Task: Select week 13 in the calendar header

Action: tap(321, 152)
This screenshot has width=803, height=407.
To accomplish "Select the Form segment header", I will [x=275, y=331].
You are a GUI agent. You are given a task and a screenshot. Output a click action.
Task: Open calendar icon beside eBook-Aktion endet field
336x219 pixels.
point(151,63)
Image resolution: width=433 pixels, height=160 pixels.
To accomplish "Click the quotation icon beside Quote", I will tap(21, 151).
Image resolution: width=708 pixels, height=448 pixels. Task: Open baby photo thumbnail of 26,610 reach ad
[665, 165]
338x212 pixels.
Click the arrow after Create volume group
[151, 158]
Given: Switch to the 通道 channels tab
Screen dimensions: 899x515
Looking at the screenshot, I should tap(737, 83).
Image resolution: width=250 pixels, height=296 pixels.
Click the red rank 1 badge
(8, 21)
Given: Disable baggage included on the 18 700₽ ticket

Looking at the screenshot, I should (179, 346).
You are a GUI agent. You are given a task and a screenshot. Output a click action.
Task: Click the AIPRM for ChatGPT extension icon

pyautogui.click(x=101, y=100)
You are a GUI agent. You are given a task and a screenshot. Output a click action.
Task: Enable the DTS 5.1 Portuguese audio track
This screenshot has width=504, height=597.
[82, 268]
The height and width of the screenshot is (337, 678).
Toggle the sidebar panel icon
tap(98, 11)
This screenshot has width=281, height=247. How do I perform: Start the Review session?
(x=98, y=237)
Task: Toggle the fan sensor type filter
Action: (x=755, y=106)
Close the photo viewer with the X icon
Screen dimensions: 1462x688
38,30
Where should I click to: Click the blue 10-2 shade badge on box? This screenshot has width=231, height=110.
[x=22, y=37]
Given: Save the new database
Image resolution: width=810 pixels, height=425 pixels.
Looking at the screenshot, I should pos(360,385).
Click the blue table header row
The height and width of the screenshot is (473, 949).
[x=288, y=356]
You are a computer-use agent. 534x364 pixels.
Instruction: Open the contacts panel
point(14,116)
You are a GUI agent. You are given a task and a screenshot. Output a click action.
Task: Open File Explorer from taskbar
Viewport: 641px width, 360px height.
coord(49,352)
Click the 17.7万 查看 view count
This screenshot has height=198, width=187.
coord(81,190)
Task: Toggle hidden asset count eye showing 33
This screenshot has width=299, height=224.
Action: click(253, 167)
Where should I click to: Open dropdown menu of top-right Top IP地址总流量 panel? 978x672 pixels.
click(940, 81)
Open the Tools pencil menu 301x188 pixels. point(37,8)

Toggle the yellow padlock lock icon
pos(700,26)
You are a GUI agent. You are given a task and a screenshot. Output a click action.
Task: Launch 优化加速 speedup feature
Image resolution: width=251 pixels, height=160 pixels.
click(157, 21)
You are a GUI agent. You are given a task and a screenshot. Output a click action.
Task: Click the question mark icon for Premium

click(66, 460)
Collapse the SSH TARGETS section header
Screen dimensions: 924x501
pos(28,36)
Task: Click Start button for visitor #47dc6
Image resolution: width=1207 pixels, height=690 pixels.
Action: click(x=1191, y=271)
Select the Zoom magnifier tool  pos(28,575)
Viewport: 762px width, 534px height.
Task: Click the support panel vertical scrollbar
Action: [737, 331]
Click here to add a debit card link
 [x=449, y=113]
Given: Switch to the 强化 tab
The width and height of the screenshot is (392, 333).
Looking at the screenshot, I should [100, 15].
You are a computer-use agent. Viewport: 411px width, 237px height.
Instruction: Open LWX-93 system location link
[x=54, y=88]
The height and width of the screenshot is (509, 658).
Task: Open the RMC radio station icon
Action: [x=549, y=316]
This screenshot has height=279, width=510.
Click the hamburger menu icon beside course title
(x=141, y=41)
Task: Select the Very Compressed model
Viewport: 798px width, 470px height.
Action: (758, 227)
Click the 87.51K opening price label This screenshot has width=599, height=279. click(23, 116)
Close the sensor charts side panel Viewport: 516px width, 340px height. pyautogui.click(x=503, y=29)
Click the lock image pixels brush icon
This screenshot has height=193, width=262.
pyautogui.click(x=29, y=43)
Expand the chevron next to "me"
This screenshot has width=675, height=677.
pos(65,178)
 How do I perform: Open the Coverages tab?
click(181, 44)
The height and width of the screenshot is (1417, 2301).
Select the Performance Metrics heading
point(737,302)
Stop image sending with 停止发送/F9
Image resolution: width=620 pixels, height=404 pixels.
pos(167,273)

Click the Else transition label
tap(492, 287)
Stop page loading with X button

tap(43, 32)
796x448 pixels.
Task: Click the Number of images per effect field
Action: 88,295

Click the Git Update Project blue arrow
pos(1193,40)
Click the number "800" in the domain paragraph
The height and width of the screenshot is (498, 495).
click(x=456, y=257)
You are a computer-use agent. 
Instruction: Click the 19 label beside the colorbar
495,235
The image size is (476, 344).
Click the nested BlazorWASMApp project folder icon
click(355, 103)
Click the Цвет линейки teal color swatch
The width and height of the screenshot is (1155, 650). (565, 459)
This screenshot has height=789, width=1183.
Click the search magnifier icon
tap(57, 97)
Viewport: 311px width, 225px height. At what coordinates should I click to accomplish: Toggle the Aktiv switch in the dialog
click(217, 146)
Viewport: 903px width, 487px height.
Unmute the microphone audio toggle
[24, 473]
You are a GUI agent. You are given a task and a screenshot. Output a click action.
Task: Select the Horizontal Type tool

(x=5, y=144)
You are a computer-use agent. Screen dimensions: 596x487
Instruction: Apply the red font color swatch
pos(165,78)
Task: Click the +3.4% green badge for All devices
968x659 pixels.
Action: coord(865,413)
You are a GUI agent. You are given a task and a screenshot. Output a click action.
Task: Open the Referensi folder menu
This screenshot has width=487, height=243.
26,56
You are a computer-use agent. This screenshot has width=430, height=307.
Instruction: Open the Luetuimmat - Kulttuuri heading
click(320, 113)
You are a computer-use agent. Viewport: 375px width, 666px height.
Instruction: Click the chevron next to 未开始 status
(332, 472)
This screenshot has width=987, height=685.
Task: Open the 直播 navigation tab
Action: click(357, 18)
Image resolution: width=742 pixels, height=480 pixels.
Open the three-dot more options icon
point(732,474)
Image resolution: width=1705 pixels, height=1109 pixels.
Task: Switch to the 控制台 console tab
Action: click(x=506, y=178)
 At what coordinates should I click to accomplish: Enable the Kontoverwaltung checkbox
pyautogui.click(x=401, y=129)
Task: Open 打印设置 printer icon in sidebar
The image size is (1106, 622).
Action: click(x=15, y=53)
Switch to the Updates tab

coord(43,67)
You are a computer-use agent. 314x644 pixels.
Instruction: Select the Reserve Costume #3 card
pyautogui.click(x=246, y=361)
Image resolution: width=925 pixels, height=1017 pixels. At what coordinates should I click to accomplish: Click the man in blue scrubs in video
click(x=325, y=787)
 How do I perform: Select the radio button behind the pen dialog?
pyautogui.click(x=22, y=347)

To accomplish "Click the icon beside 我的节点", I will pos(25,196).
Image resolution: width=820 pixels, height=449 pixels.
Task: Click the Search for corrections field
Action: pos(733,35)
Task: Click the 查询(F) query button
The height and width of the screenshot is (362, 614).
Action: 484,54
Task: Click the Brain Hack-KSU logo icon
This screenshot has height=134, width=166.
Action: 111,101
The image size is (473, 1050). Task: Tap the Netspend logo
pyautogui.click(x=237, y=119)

────────────────────────────────────────

**Exercise**. Nothing but the full listing, copied exactly, belongs in the answer.

**Completed exercise**.
Task: Select week 13 in the calendar header

Action: tap(321, 152)
This screenshot has width=803, height=407.
To accomplish "Select the Form segment header", I will [x=275, y=331].
You are a GUI agent. You are given a task and a screenshot. Output a click action.
Task: Open calendar icon beside eBook-Aktion endet field
336x219 pixels.
point(151,63)
Image resolution: width=433 pixels, height=160 pixels.
To accomplish "Click the quotation icon beside Quote", I will tap(21, 151).
Image resolution: width=708 pixels, height=448 pixels. Task: Open baby photo thumbnail of 26,610 reach ad
[665, 165]
338x212 pixels.
Click the arrow after Create volume group
[151, 158]
Given: Switch to the 通道 channels tab
Screen dimensions: 899x515
Looking at the screenshot, I should tap(737, 83).
Image resolution: width=250 pixels, height=296 pixels.
Click the red rank 1 badge
(8, 21)
Given: Disable baggage included on the 18 700₽ ticket

Looking at the screenshot, I should (179, 346).
You are a GUI agent. You are given a task and a screenshot. Output a click action.
Task: Click the AIPRM for ChatGPT extension icon

pyautogui.click(x=101, y=100)
You are a GUI agent. You are given a task and a screenshot. Output a click action.
Task: Enable the DTS 5.1 Portuguese audio track
This screenshot has width=504, height=597.
[82, 268]
The height and width of the screenshot is (337, 678).
Toggle the sidebar panel icon
tap(98, 11)
This screenshot has width=281, height=247. How do I perform: Start the Review session?
(x=98, y=237)
Task: Toggle the fan sensor type filter
Action: (x=755, y=106)
Close the photo viewer with the X icon
Screen dimensions: 1462x688
38,30
Where should I click to: Click the blue 10-2 shade badge on box? This screenshot has width=231, height=110.
[x=22, y=37]
Given: Save the new database
Image resolution: width=810 pixels, height=425 pixels.
Looking at the screenshot, I should pos(360,385).
Click the blue table header row
The height and width of the screenshot is (473, 949).
[x=288, y=356]
You are a computer-use agent. 534x364 pixels.
Instruction: Open the contacts panel
point(14,116)
You are a GUI agent. You are given a task and a screenshot. Output a click action.
Task: Open File Explorer from taskbar
Viewport: 641px width, 360px height.
coord(49,352)
Click the 17.7万 查看 view count
This screenshot has height=198, width=187.
coord(81,190)
Task: Toggle hidden asset count eye showing 33
This screenshot has width=299, height=224.
Action: click(253, 167)
Where should I click to: Open dropdown menu of top-right Top IP地址总流量 panel? 978x672 pixels.
click(940, 81)
Open the Tools pencil menu 301x188 pixels. point(37,8)

Toggle the yellow padlock lock icon
pos(700,26)
You are a GUI agent. You are given a task and a screenshot. Output a click action.
Task: Launch 优化加速 speedup feature
Image resolution: width=251 pixels, height=160 pixels.
click(157, 21)
You are a GUI agent. You are given a task and a screenshot. Output a click action.
Task: Click the question mark icon for Premium

click(66, 460)
Collapse the SSH TARGETS section header
Screen dimensions: 924x501
pos(28,36)
Task: Click Start button for visitor #47dc6
Image resolution: width=1207 pixels, height=690 pixels.
Action: click(x=1191, y=271)
Select the Zoom magnifier tool  pos(28,575)
Viewport: 762px width, 534px height.
Task: Click the support panel vertical scrollbar
Action: [737, 331]
Click here to add a debit card link
 [x=449, y=113]
Given: Switch to the 强化 tab
The width and height of the screenshot is (392, 333).
Looking at the screenshot, I should [100, 15].
You are a computer-use agent. Viewport: 411px width, 237px height.
Instruction: Open LWX-93 system location link
[x=54, y=88]
The height and width of the screenshot is (509, 658).
Task: Open the RMC radio station icon
Action: [x=549, y=316]
This screenshot has height=279, width=510.
Click the hamburger menu icon beside course title
(x=141, y=41)
Task: Select the Very Compressed model
Viewport: 798px width, 470px height.
Action: (758, 227)
Click the 87.51K opening price label This screenshot has width=599, height=279. click(23, 116)
Close the sensor charts side panel Viewport: 516px width, 340px height. pyautogui.click(x=503, y=29)
Click the lock image pixels brush icon
This screenshot has height=193, width=262.
pyautogui.click(x=29, y=43)
Expand the chevron next to "me"
This screenshot has width=675, height=677.
pos(65,178)
 How do I perform: Open the Coverages tab?
click(181, 44)
The height and width of the screenshot is (1417, 2301).
Select the Performance Metrics heading
point(737,302)
Stop image sending with 停止发送/F9
Image resolution: width=620 pixels, height=404 pixels.
pos(167,273)

Click the Else transition label
tap(492, 287)
Stop page loading with X button

tap(43, 32)
796x448 pixels.
Task: Click the Number of images per effect field
Action: 88,295

Click the Git Update Project blue arrow
pos(1193,40)
Click the number "800" in the domain paragraph
The height and width of the screenshot is (498, 495).
click(x=456, y=257)
You are a computer-use agent. 
Instruction: Click the 19 label beside the colorbar
495,235
The image size is (476, 344).
Click the nested BlazorWASMApp project folder icon
click(355, 103)
Click the Цвет линейки teal color swatch
The width and height of the screenshot is (1155, 650). (565, 459)
This screenshot has height=789, width=1183.
Click the search magnifier icon
tap(57, 97)
Viewport: 311px width, 225px height. At what coordinates should I click to accomplish: Toggle the Aktiv switch in the dialog
click(217, 146)
Viewport: 903px width, 487px height.
Unmute the microphone audio toggle
[24, 473]
You are a GUI agent. You are given a task and a screenshot. Output a click action.
Task: Select the Horizontal Type tool

(x=5, y=144)
You are a computer-use agent. Screen dimensions: 596x487
Instruction: Apply the red font color swatch
pos(165,78)
Task: Click the +3.4% green badge for All devices
968x659 pixels.
Action: coord(865,413)
You are a GUI agent. You are given a task and a screenshot. Output a click action.
Task: Open the Referensi folder menu
This screenshot has width=487, height=243.
26,56
You are a computer-use agent. This screenshot has width=430, height=307.
Instruction: Open the Luetuimmat - Kulttuuri heading
click(320, 113)
You are a computer-use agent. Viewport: 375px width, 666px height.
Instruction: Click the chevron next to 未开始 status
(332, 472)
This screenshot has width=987, height=685.
Task: Open the 直播 navigation tab
Action: click(357, 18)
Image resolution: width=742 pixels, height=480 pixels.
Open the three-dot more options icon
point(732,474)
Image resolution: width=1705 pixels, height=1109 pixels.
Task: Switch to the 控制台 console tab
Action: click(x=506, y=178)
 At what coordinates should I click to accomplish: Enable the Kontoverwaltung checkbox
pyautogui.click(x=401, y=129)
Task: Open 打印设置 printer icon in sidebar
The image size is (1106, 622).
Action: click(x=15, y=53)
Switch to the Updates tab

coord(43,67)
You are a computer-use agent. 314x644 pixels.
Instruction: Select the Reserve Costume #3 card
pyautogui.click(x=246, y=361)
Image resolution: width=925 pixels, height=1017 pixels. At what coordinates should I click to accomplish: Click the man in blue scrubs in video
click(x=325, y=787)
 How do I perform: Select the radio button behind the pen dialog?
pyautogui.click(x=22, y=347)

To accomplish "Click the icon beside 我的节点", I will pos(25,196).
Image resolution: width=820 pixels, height=449 pixels.
Task: Click the Search for corrections field
Action: pos(733,35)
Task: Click the 查询(F) query button
The height and width of the screenshot is (362, 614).
Action: 484,54
Task: Click the Brain Hack-KSU logo icon
This screenshot has height=134, width=166.
Action: 111,101
The image size is (473, 1050). Task: Tap the Netspend logo
pyautogui.click(x=237, y=119)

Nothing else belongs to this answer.